[Excerpt from a dataset]
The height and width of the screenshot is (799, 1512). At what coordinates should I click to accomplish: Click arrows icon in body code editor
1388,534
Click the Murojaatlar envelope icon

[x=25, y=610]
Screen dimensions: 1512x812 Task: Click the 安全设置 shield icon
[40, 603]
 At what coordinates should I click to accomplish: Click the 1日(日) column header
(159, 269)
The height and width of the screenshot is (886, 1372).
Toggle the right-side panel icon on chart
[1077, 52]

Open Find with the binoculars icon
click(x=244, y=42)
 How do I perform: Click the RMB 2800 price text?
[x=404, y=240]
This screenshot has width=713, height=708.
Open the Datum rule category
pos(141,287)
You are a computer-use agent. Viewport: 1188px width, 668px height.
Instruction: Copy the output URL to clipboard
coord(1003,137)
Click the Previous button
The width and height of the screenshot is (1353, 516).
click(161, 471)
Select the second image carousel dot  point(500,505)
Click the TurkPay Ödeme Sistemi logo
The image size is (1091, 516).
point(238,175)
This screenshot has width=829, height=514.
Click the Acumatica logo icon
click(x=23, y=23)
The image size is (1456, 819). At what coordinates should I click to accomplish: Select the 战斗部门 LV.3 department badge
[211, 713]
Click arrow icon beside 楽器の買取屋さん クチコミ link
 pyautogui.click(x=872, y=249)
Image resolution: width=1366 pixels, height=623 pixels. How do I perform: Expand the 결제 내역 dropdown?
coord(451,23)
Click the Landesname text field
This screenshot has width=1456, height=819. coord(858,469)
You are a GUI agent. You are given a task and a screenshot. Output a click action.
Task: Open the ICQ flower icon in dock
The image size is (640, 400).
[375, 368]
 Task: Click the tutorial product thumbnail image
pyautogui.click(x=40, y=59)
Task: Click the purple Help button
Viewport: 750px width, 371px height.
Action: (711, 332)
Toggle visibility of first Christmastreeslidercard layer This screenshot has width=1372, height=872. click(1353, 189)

### WHAT YOU NEED TO DO
Duplicate everything in the listing from the line containing "Select the second" down to the line containing "pyautogui.click(x=872, y=249)", with both of those lines included.

### THE REPLY
Select the second image carousel dot  point(500,505)
Click the TurkPay Ödeme Sistemi logo
The image size is (1091, 516).
point(238,175)
This screenshot has width=829, height=514.
Click the Acumatica logo icon
click(x=23, y=23)
The image size is (1456, 819). At what coordinates should I click to accomplish: Select the 战斗部门 LV.3 department badge
[211, 713]
Click arrow icon beside 楽器の買取屋さん クチコミ link
 pyautogui.click(x=872, y=249)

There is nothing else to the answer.